__WORK TO BE COMPLETED__. Put every line of the listing below into a numbered list, omitting the blank lines.

__LISTED RECORDS__.
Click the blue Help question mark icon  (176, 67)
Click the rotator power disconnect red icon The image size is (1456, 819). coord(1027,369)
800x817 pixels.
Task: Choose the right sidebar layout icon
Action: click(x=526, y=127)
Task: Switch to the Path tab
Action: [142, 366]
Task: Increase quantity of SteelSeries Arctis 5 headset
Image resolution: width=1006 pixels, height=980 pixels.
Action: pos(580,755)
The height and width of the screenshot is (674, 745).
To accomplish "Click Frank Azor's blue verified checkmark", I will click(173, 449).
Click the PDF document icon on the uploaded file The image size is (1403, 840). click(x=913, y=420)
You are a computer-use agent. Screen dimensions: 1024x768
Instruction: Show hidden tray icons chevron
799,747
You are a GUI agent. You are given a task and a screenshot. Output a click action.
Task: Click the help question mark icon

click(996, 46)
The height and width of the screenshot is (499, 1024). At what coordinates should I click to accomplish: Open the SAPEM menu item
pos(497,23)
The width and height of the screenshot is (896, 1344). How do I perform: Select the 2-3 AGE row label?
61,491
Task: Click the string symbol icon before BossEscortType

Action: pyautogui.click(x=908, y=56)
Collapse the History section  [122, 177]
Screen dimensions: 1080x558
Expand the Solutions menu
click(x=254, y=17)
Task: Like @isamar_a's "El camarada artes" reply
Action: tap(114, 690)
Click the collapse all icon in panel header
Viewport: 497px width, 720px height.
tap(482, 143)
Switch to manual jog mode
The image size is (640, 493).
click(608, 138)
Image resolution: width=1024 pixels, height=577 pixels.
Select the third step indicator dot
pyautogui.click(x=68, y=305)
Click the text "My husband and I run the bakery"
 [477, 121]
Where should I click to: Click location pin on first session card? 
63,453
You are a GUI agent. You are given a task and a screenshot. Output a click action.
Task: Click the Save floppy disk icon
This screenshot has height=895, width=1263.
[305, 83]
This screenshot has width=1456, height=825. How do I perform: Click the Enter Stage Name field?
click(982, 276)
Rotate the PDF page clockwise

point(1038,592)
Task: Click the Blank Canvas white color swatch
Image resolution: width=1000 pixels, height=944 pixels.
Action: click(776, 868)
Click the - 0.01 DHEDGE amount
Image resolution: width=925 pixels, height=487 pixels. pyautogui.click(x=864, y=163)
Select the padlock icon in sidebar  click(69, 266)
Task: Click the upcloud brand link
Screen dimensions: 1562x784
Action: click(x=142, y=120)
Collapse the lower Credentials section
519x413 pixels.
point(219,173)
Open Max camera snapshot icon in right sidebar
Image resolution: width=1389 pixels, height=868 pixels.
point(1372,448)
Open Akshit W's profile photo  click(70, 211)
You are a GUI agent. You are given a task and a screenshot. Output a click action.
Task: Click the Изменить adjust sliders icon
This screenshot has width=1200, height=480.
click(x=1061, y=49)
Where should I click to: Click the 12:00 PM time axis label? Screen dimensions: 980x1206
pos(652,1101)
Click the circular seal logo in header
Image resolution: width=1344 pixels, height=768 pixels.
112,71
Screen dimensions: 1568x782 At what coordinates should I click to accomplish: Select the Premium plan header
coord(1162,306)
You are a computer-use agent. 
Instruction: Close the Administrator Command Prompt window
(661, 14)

__TASK RESULT__.
1. Click the blue Help question mark icon  (176, 67)
2. Click the rotator power disconnect red icon The image size is (1456, 819). coord(1027,369)
3. 800x817 pixels.
4. Task: Choose the right sidebar layout icon
5. Action: click(x=526, y=127)
6. Task: Switch to the Path tab
7. Action: [142, 366]
8. Task: Increase quantity of SteelSeries Arctis 5 headset
9. Image resolution: width=1006 pixels, height=980 pixels.
10. Action: pos(580,755)
11. The height and width of the screenshot is (674, 745).
12. To accomplish "Click Frank Azor's blue verified checkmark", I will click(173, 449).
13. Click the PDF document icon on the uploaded file The image size is (1403, 840). click(x=913, y=420)
14. You are a computer-use agent. Screen dimensions: 1024x768
15. Instruction: Show hidden tray icons chevron
16. 799,747
17. You are a GUI agent. You are given a task and a screenshot. Output a click action.
18. Task: Click the help question mark icon
19. click(996, 46)
20. The height and width of the screenshot is (499, 1024). At what coordinates should I click to accomplish: Open the SAPEM menu item
21. pos(497,23)
22. The width and height of the screenshot is (896, 1344). How do I perform: Select the 2-3 AGE row label?
23. 61,491
24. Task: Click the string symbol icon before BossEscortType
25. Action: pyautogui.click(x=908, y=56)
26. Collapse the History section  [122, 177]
27. Screen dimensions: 1080x558
28. Expand the Solutions menu
29. click(x=254, y=17)
30. Task: Like @isamar_a's "El camarada artes" reply
31. Action: tap(114, 690)
32. Click the collapse all icon in panel header
33. Viewport: 497px width, 720px height.
34. tap(482, 143)
35. Switch to manual jog mode
36. The image size is (640, 493).
37. click(608, 138)
38. Image resolution: width=1024 pixels, height=577 pixels.
39. Select the third step indicator dot
40. pyautogui.click(x=68, y=305)
41. Click the text "My husband and I run the bakery"
42.  [477, 121]
43. Where should I click to: Click location pin on first session card? 
44. 63,453
45. You are a GUI agent. You are given a task and a screenshot. Output a click action.
46. Task: Click the Save floppy disk icon
47. This screenshot has height=895, width=1263.
48. [305, 83]
49. This screenshot has width=1456, height=825. How do I perform: Click the Enter Stage Name field?
50. click(982, 276)
51. Rotate the PDF page clockwise
52. point(1038,592)
53. Task: Click the Blank Canvas white color swatch
54. Image resolution: width=1000 pixels, height=944 pixels.
55. Action: click(776, 868)
56. Click the - 0.01 DHEDGE amount
57. Image resolution: width=925 pixels, height=487 pixels. pyautogui.click(x=864, y=163)
58. Select the padlock icon in sidebar  click(69, 266)
59. Task: Click the upcloud brand link
60. Screen dimensions: 1562x784
61. Action: click(x=142, y=120)
62. Collapse the lower Credentials section
63. 519x413 pixels.
64. point(219,173)
65. Open Max camera snapshot icon in right sidebar
66. Image resolution: width=1389 pixels, height=868 pixels.
67. point(1372,448)
68. Open Akshit W's profile photo  click(70, 211)
69. You are a GUI agent. You are given a task and a screenshot. Output a click action.
70. Task: Click the Изменить adjust sliders icon
71. This screenshot has width=1200, height=480.
72. click(x=1061, y=49)
73. Where should I click to: Click the 12:00 PM time axis label? Screen dimensions: 980x1206
74. pos(652,1101)
75. Click the circular seal logo in header
76. Image resolution: width=1344 pixels, height=768 pixels.
77. 112,71
78. Screen dimensions: 1568x782 At what coordinates should I click to accomplish: Select the Premium plan header
79. coord(1162,306)
80. You are a computer-use agent. 
81. Instruction: Close the Administrator Command Prompt window
82. (661, 14)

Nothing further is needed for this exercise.